ASIC has updated both the Electronic Funds Transfer Code (EFT) and the new ePayments Code which will succeed the EFT Code from 20 March 2013. The revised EFT and ePayments Codes will help industry comply with their responsibilities under the changes.
A summary of amendments made to the ePayments Code is available on the ASIC website. There is also a summary of the account switching amendments to the EFT Code.
As a result of these changes, a financial institution (bank, building society or credit union) is now required to provide a list of regular direct debits and credits to a new financial institution at a customer’s request.
ASIC Commissioner Peter Kell said the revised codes will help industry understand their responsibilities and clarify what financial institutions need to do to comply with the new switching rules.

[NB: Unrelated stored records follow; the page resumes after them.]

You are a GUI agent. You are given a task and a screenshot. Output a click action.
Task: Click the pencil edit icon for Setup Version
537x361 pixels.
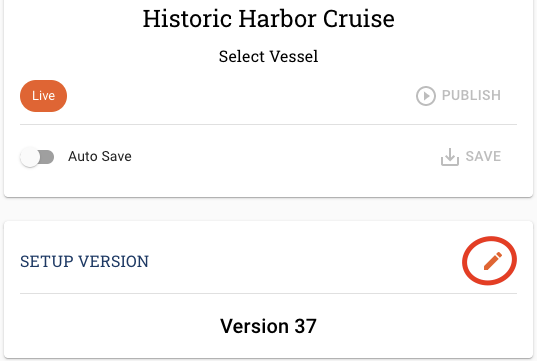[493, 261]
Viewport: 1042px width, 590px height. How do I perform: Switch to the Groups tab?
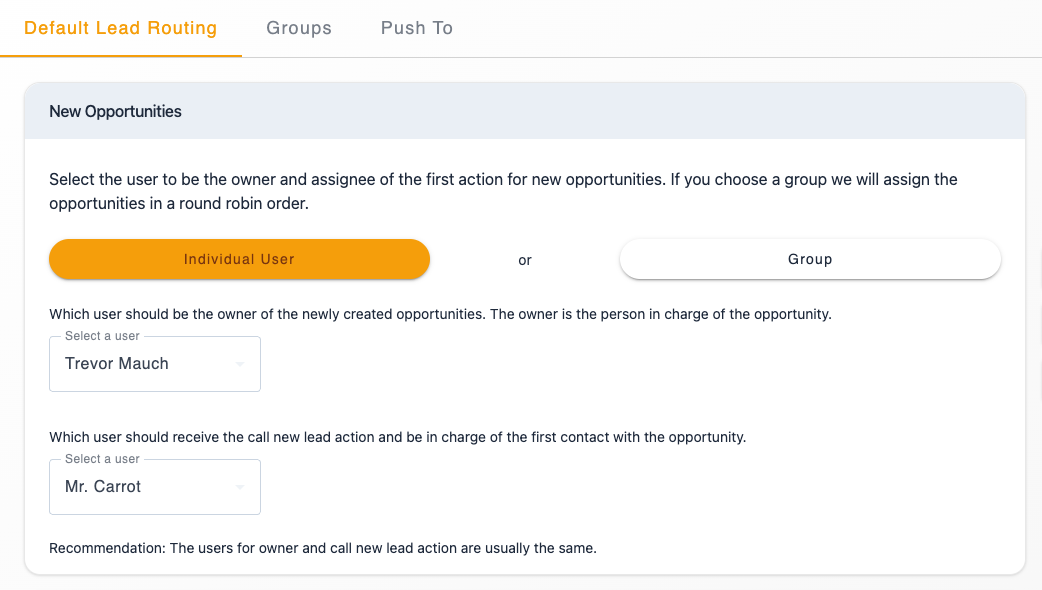coord(299,28)
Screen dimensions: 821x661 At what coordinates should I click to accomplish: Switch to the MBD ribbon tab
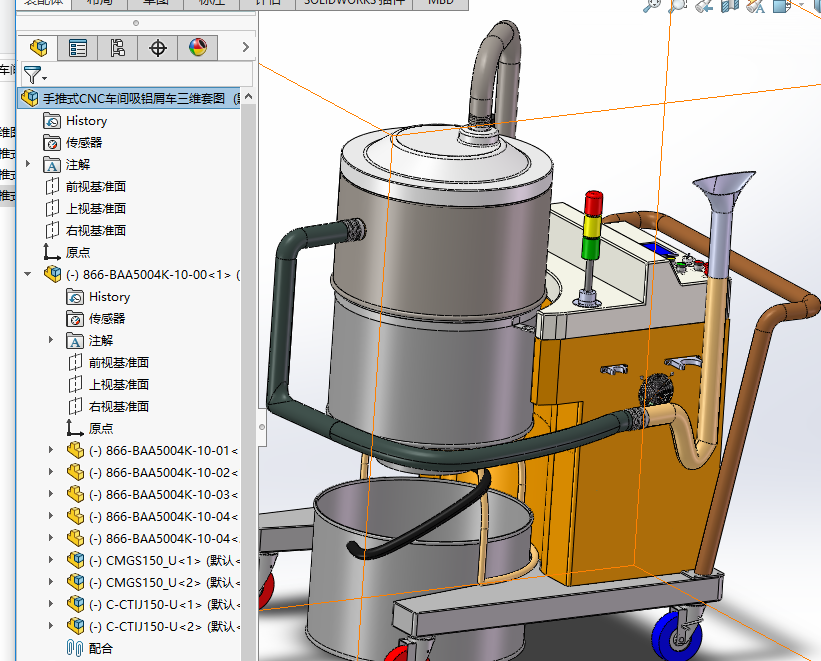tap(440, 3)
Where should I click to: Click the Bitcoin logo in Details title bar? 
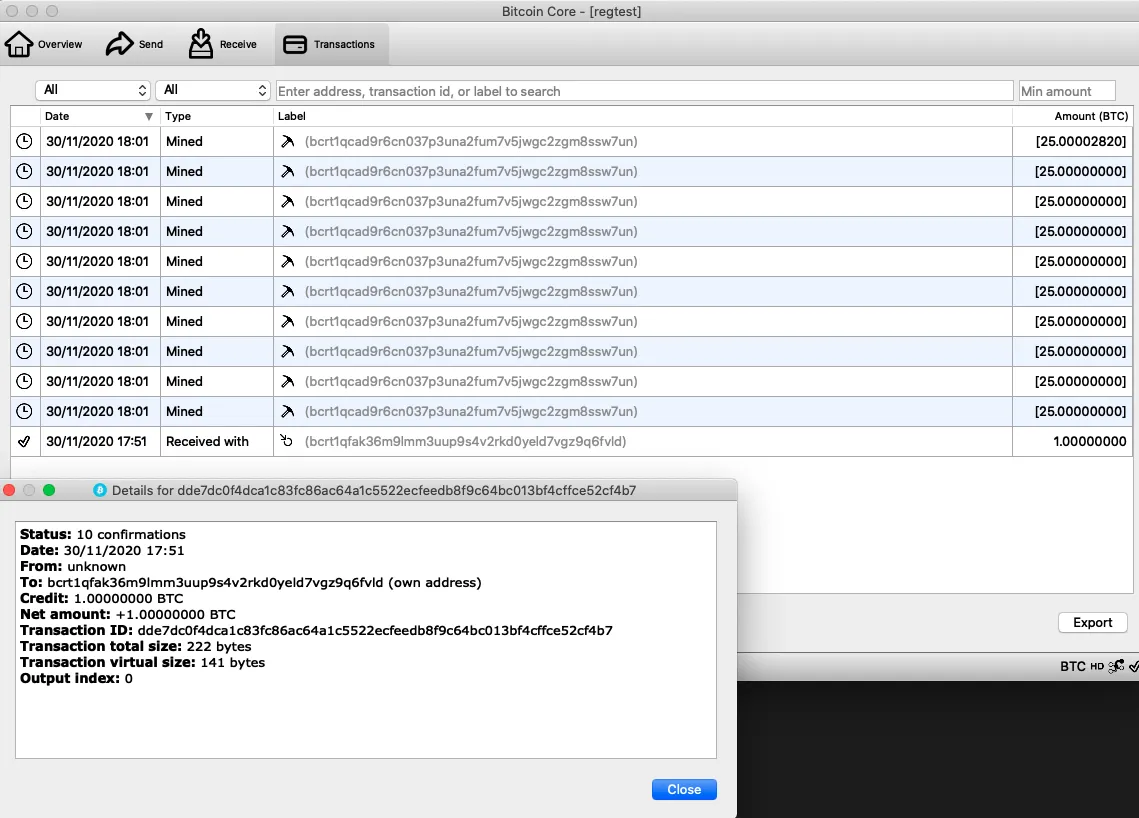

‘We are confident these revised codes will help industry through this change and ultimately make it easier for consumers to move their everyday transaction account from one financial institution to another’, Mr Kell said.
New switching and listing rules
Under the new rules, if a consumer wants to switch their everyday transaction account from one financial institution to another, they can ask their new provider to contact their old provider to get a list of their regular direct debits or credits made from/to their old transaction account in the past 13 months. This includes debits such as:
regular utility payments
mortgage or rental payments or
gym memberships, for example.
Regular credits may include:
pension payments or
regular income such as investment dividends, for example.
A consumer can decide which regular direct debits and/or credits they would like to switch to their new transaction account, with the help of their new financial institution. Under the new rules, a consumer would sign one form authorising their new financial institution to provide all of the relevant organisations with their new account details.
Consumers would need to re-establish some regular payments themselves with their new financial institution (e.g. regular internet banking ‘pay anyone’ and BPAY payments).
ASIC acknowledges the assistance of consumer and industry stakeholders in developing the revised codes.
For more information about account switching reforms go to the Australian Banking Reforms website.
The ePayments Code was first issued on 20 September 2011and covers key consumer protection measures concerning electronic payments such as credit cards, funds transfer and stored value products. The transition period for the new Code finishes on 20 March 2013.
The current EFT Code was first issued on 1 April 2001. It covers key consumer protection measures concerning funds transfer and stored value products. The Code will cease on 20 March 2013, as by then all subscribers will have transferred to the ePayments Code.
ASIC has revised both codes to incorporate the new listing and switching rules as the transition period for subscribers to move from the EFT Code to the ePayments Code is still underway. It is important that subscribers to both Codes are covered by the new rules.